## 目標:
#1 文書によると、昭和五二年五月当時、家庭科教科会はどのような構成員で組織されていましたか。
#2 被控訴人の評価方法について、本件に至るまで疑問や苦情を出すことがなかったと文書に記されている者を、すべて挙げてください。

## 文書:

しかるに、本件においては、控訴人から学園方式の内容及びその取決めがされたことを示す文書は一切提出されていないことはもとより、教科会の日時をも明らかにするものがなく、柳澤証言によれば教科会の議事録も存在しないことが認められる。(柳澤は、そのメモは残っていると証言するが、それが証拠としては提出されておらず、その理由も明らかではない。)。また、柳澤は、教科会の後に教務主任に届け出たと述べている(証拠略)が、そうであるとすれば、何らかの形で書面として残されているはずであるにもかかわらず、その存在を示すに足りる証拠はない。

(三) 被控訴人本人尋問の結果(原審・当審)によれば、昭和五二年五月当時の家庭科教科会の構成員は専任教諭である柳澤、被控訴人及び非常勤講師である小松原のみで、被控訴人は昭和四九年に控訴人に採用されて以来作品を提出しなかったり、提出が遅れた場合には期末考査点のいかんにかかわらず、原則として評定を1あるいは2としてきたことが認められるのであるから、仮に控訴人主張のように、最終的な作品の提出がなくとも制作過程で段階的に積み重ねられた点数を実技点とする教科会の取決めがされたのであれば、柳澤と被控訴人との間で評価方法について意見交換ないし意思統一がされてしかるべきであるのにそのような事実を認めるに足りる証拠はない。また、(証拠・人証略)によれば、被控訴人は昭和五二年度以降も前記のような評価をし、年度初めには生徒に対し、作品を提出しない場合には評定1が付くことを予め告げていたにもかかわらず、本件に至るまで生徒、父兄、同僚教師、柳澤らから評価方法に疑問、苦情が出されることはなかったことが認められ、この点が従前問題とされたことがなかったことは柳澤も証言中で認めているところである。

(四) (証拠・人証略)によれば、控訴人においては、一、二学期に評定1が付けられた生徒は、二学期、三学期にそれぞれ再試験を受けなければならないことになっており、再試験の場合には、学期末試験を受験できなかった生徒が受ける追試験の受験者と一緒に、教科名と名前が記入された受験者の一覧表が作成されていたこと、被控訴人は他の家庭科の教諭よりも目立って多くの評定1を出していること、昭和五五年度(控訴人の主張では、この年の一学年についてだけでも、作品未提出者の評価を誤ったもの一八件、うち評定1としてあるもの四件、作品提出者の平常点を無視したもの一一件、うち評定1としてあるもの五件となっている。)には、被控訴人と柳澤は、他の教師一名とともに、一年生の普通科のクラスを分担して受け持っていたが、柳澤は当時家庭科の教科主任であり、教科主任の役割は教科及びそれに携わる教師の管理監督をすることであったことが認められる。右事実によれば、当時柳澤は、当然毎学期の再試験を受験する生徒の数及びその所属クラスを把握していたものと推認でき、また、被控訴人については評定1が目立って多かったのであるから、教科主任として被控訴人の評価方法を知り得たはずである。

## 提供資料:
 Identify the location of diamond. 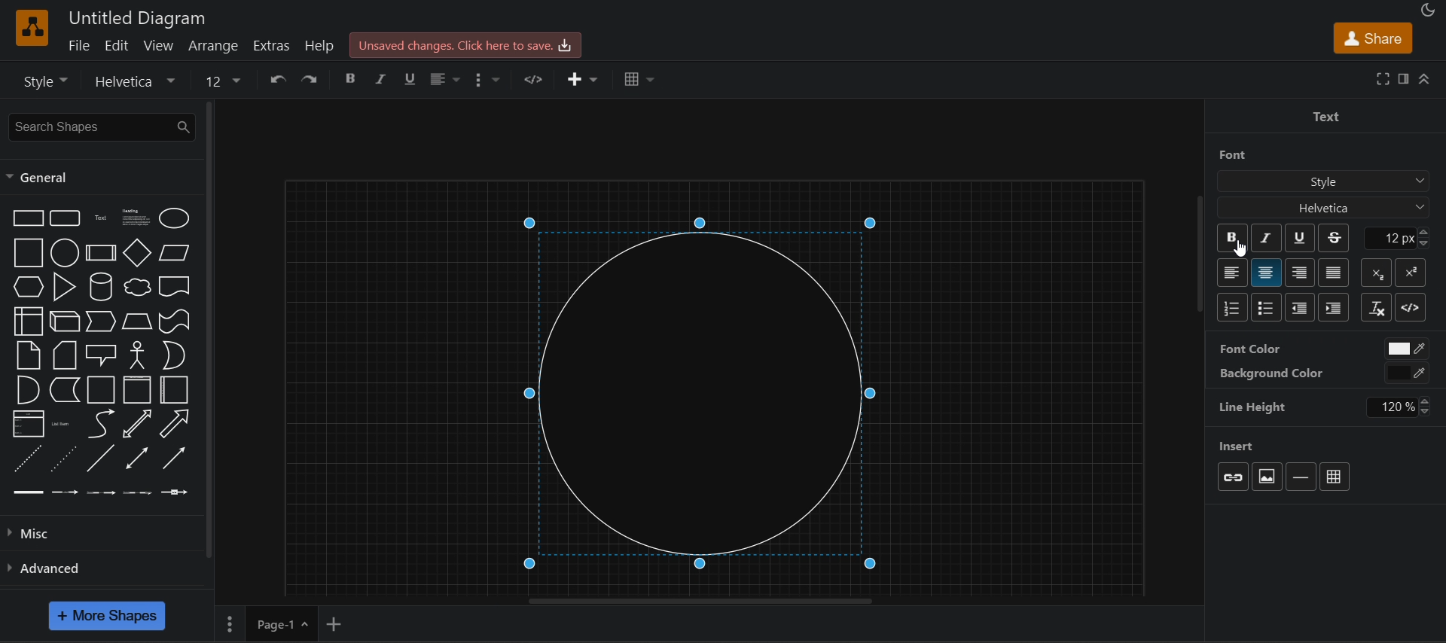
(137, 252).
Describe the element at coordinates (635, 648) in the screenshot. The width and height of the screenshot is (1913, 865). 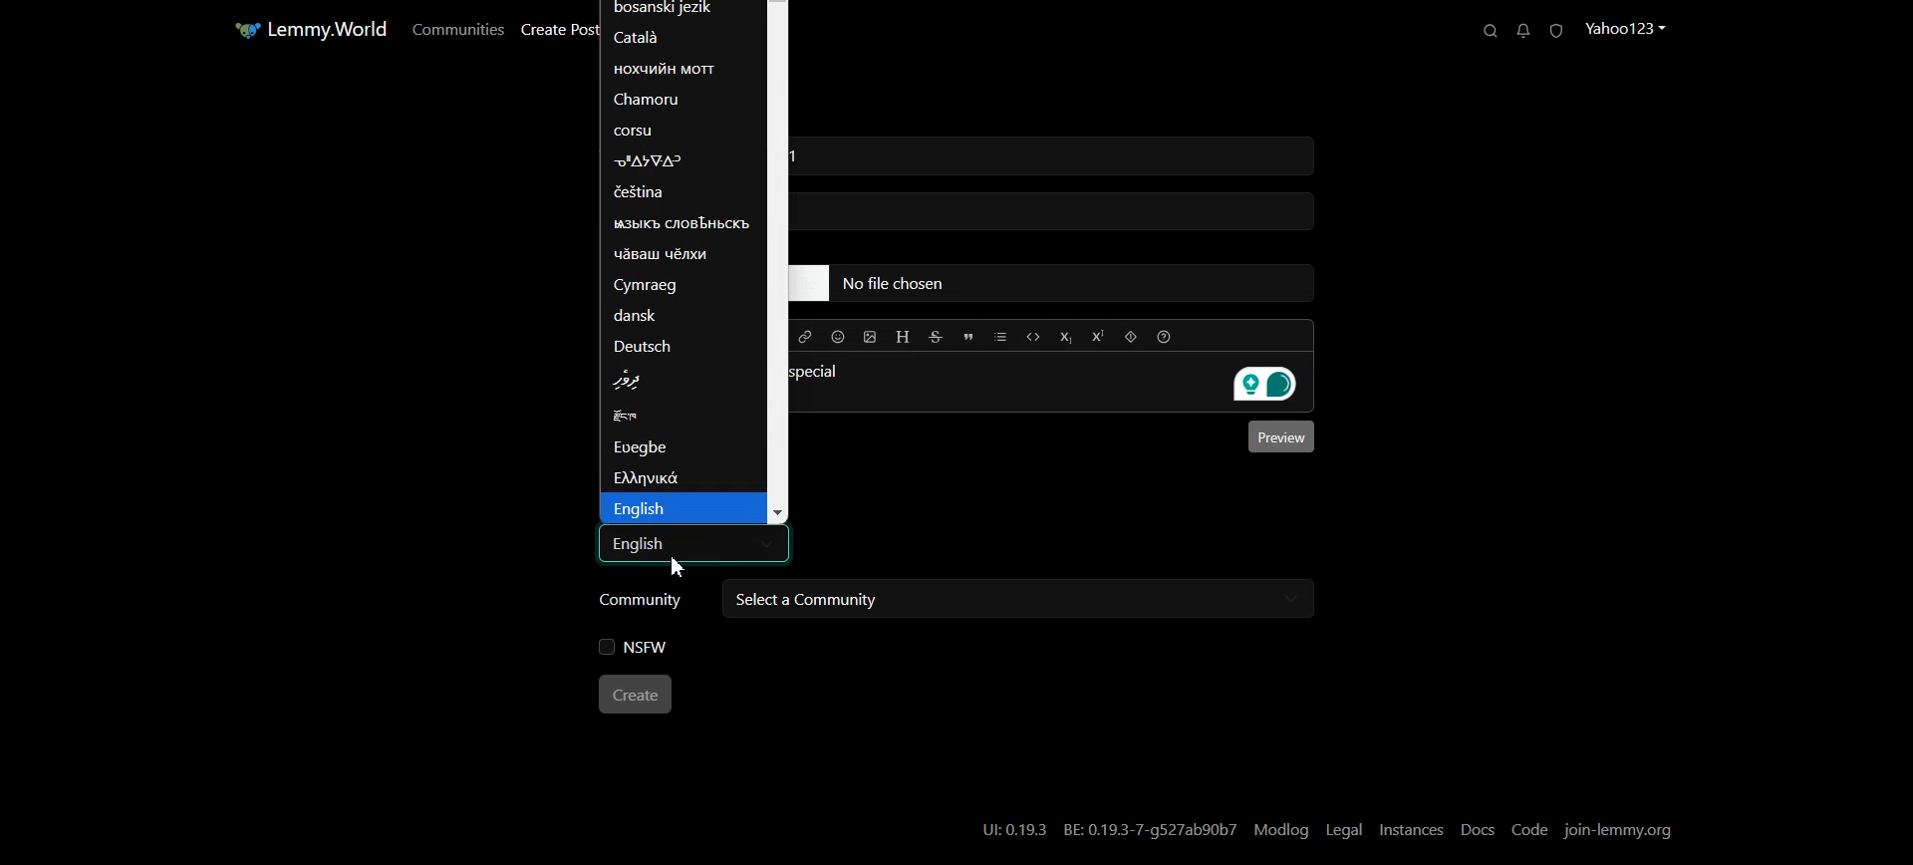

## 演習の解答:
#1 専任教諭の柳澤と被控訴人、および非常勤講師の小松原のみでした。

#2 生徒、父兄、同僚教師、柳澤